▶ [Your objective] Please convert all of the data below into a JSON list of strings, one string per line, leaving out blank lines.

++++

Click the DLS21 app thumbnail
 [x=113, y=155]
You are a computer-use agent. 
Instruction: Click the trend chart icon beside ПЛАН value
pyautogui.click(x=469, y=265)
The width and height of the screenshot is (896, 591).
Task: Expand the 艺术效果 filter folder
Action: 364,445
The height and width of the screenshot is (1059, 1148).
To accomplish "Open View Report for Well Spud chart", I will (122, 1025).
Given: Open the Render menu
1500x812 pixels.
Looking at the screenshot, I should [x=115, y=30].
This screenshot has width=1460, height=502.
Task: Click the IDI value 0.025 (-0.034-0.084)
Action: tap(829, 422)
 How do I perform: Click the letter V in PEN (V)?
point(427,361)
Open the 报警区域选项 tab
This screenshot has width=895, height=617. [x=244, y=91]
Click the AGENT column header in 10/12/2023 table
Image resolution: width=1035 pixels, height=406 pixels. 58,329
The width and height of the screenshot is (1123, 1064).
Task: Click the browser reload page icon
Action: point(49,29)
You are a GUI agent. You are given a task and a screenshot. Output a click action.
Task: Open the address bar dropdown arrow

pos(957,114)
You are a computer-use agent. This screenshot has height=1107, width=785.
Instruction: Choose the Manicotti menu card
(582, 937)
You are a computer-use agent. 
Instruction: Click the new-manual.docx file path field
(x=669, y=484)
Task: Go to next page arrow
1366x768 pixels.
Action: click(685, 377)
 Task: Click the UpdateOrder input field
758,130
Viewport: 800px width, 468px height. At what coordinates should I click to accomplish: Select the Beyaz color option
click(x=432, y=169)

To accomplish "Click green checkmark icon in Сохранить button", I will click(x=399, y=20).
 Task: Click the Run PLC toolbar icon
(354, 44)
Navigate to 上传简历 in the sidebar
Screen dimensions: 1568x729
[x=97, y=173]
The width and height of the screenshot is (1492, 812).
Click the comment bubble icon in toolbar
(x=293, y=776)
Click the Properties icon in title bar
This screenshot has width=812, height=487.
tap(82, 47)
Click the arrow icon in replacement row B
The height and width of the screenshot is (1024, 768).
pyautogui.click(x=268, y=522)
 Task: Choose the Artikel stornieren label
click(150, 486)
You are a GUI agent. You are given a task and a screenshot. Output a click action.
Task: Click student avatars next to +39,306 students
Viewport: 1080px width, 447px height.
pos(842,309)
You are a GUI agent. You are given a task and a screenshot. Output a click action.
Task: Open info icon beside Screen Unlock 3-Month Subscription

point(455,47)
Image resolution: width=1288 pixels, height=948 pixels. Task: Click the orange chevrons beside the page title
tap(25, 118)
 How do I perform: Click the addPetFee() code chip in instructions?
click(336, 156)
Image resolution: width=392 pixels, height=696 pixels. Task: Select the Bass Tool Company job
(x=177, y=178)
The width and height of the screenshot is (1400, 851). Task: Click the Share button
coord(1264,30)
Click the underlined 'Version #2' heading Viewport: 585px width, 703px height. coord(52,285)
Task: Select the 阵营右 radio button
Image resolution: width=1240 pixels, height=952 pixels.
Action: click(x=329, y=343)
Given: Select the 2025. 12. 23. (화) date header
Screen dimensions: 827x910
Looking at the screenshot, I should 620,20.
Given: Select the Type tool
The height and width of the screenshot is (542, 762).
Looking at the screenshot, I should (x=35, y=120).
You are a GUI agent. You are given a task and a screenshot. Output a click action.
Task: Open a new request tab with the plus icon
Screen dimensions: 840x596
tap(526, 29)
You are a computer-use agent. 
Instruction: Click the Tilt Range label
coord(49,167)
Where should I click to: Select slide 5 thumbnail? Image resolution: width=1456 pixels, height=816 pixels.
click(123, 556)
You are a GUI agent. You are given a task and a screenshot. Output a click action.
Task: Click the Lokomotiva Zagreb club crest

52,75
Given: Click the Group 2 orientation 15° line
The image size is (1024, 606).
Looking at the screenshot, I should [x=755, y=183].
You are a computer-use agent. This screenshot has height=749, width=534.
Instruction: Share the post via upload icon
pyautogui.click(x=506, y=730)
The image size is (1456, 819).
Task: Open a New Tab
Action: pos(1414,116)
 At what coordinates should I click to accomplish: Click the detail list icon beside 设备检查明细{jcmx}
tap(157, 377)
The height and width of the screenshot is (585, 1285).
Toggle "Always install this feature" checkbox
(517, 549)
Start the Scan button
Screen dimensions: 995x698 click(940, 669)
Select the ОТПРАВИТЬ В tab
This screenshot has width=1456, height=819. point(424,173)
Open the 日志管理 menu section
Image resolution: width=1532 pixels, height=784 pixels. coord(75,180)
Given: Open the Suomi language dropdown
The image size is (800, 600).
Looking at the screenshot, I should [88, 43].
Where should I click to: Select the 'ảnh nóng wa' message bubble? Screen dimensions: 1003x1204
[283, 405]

++++

▶ [Solved problem]
[
  "Click the DLS21 app thumbnail",
  " [x=113, y=155]",
  "You are a computer-use agent. ",
  "Instruction: Click the trend chart icon beside ПЛАН value",
  "pyautogui.click(x=469, y=265)",
  "The width and height of the screenshot is (896, 591).",
  "Task: Expand the 艺术效果 filter folder",
  "Action: 364,445",
  "The height and width of the screenshot is (1059, 1148).",
  "To accomplish \"Open View Report for Well Spud chart\", I will (122, 1025).",
  "Given: Open the Render menu",
  "1500x812 pixels.",
  "Looking at the screenshot, I should [x=115, y=30].",
  "This screenshot has width=1460, height=502.",
  "Task: Click the IDI value 0.025 (-0.034-0.084)",
  "Action: tap(829, 422)",
  " How do I perform: Click the letter V in PEN (V)?",
  "point(427,361)",
  "Open the 报警区域选项 tab",
  "This screenshot has width=895, height=617. [x=244, y=91]",
  "Click the AGENT column header in 10/12/2023 table",
  "Image resolution: width=1035 pixels, height=406 pixels. 58,329",
  "The width and height of the screenshot is (1123, 1064).",
  "Task: Click the browser reload page icon",
  "Action: point(49,29)",
  "You are a GUI agent. You are given a task and a screenshot. Output a click action.",
  "Task: Open the address bar dropdown arrow",
  "pos(957,114)",
  "You are a computer-use agent. This screenshot has height=1107, width=785.",
  "Instruction: Choose the Manicotti menu card",
  "(582, 937)",
  "You are a computer-use agent. ",
  "Instruction: Click the new-manual.docx file path field",
  "(x=669, y=484)",
  "Task: Go to next page arrow",
  "1366x768 pixels.",
  "Action: click(685, 377)",
  " Task: Click the UpdateOrder input field",
  "758,130",
  "Viewport: 800px width, 468px height. At what coordinates should I click to accomplish: Select the Beyaz color option",
  "click(x=432, y=169)",
  "To accomplish \"Click green checkmark icon in Сохранить button\", I will click(x=399, y=20).",
  " Task: Click the Run PLC toolbar icon",
  "(354, 44)",
  "Navigate to 上传简历 in the sidebar",
  "Screen dimensions: 1568x729",
  "[x=97, y=173]",
  "The width and height of the screenshot is (1492, 812).",
  "Click the comment bubble icon in toolbar",
  "(x=293, y=776)",
  "Click the Properties icon in title bar",
  "This screenshot has width=812, height=487.",
  "tap(82, 47)",
  "Click the arrow icon in replacement row B",
  "The height and width of the screenshot is (1024, 768).",
  "pyautogui.click(x=268, y=522)",
  " Task: Choose the Artikel stornieren label",
  "click(150, 486)",
  "You are a GUI agent. You are given a task and a screenshot. Output a click action.",
  "Task: Click student avatars next to +39,306 students",
  "Viewport: 1080px width, 447px height.",
  "pos(842,309)",
  "You are a GUI agent. You are given a task and a screenshot. Output a click action.",
  "Task: Open info icon beside Screen Unlock 3-Month Subscription",
  "point(455,47)",
  "Image resolution: width=1288 pixels, height=948 pixels. Task: Click the orange chevrons beside the page title",
  "tap(25, 118)",
  " How do I perform: Click the addPetFee() code chip in instructions?",
  "click(336, 156)",
  "Image resolution: width=392 pixels, height=696 pixels. Task: Select the Bass Tool Company job",
  "(x=177, y=178)",
  "The width and height of the screenshot is (1400, 851). Task: Click the Share button",
  "coord(1264,30)",
  "Click the underlined 'Version #2' heading Viewport: 585px width, 703px height. coord(52,285)",
  "Task: Select the 阵营右 radio button",
  "Image resolution: width=1240 pixels, height=952 pixels.",
  "Action: click(x=329, y=343)",
  "Given: Select the 2025. 12. 23. (화) date header",
  "Screen dimensions: 827x910",
  "Looking at the screenshot, I should 620,20.",
  "Given: Select the Type tool",
  "The height and width of the screenshot is (542, 762).",
  "Looking at the screenshot, I should (x=35, y=120).",
  "You are a GUI agent. You are given a task and a screenshot. Output a click action.",
  "Task: Open a new request tab with the plus icon",
  "Screen dimensions: 840x596",
  "tap(526, 29)",
  "You are a computer-use agent. ",
  "Instruction: Click the Tilt Range label",
  "coord(49,167)",
  "Where should I click to: Select slide 5 thumbnail? Image resolution: width=1456 pixels, height=816 pixels.",
  "click(123, 556)",
  "You are a GUI agent. You are given a task and a screenshot. Output a click action.",
  "Task: Click the Lokomotiva Zagreb club crest",
  "52,75",
  "Given: Click the Group 2 orientation 15° line",
  "The image size is (1024, 606).",
  "Looking at the screenshot, I should [x=755, y=183].",
  "You are a computer-use agent. This screenshot has height=749, width=534.",
  "Instruction: Share the post via upload icon",
  "pyautogui.click(x=506, y=730)",
  "The image size is (1456, 819).",
  "Task: Open a New Tab",
  "Action: pos(1414,116)",
  " At what coordinates should I click to accomplish: Click the detail list icon beside 设备检查明细{jcmx}",
  "tap(157, 377)",
  "The height and width of the screenshot is (585, 1285).",
  "Toggle \"Always install this feature\" checkbox",
  "(517, 549)",
  "Start the Scan button",
  "Screen dimensions: 995x698 click(940, 669)",
  "Select the ОТПРАВИТЬ В tab",
  "This screenshot has width=1456, height=819. point(424,173)",
  "Open the 日志管理 menu section",
  "Image resolution: width=1532 pixels, height=784 pixels. coord(75,180)",
  "Given: Open the Suomi language dropdown",
  "The image size is (800, 600).",
  "Looking at the screenshot, I should [88, 43].",
  "Where should I click to: Select the 'ảnh nóng wa' message bubble? Screen dimensions: 1003x1204",
  "[283, 405]"
]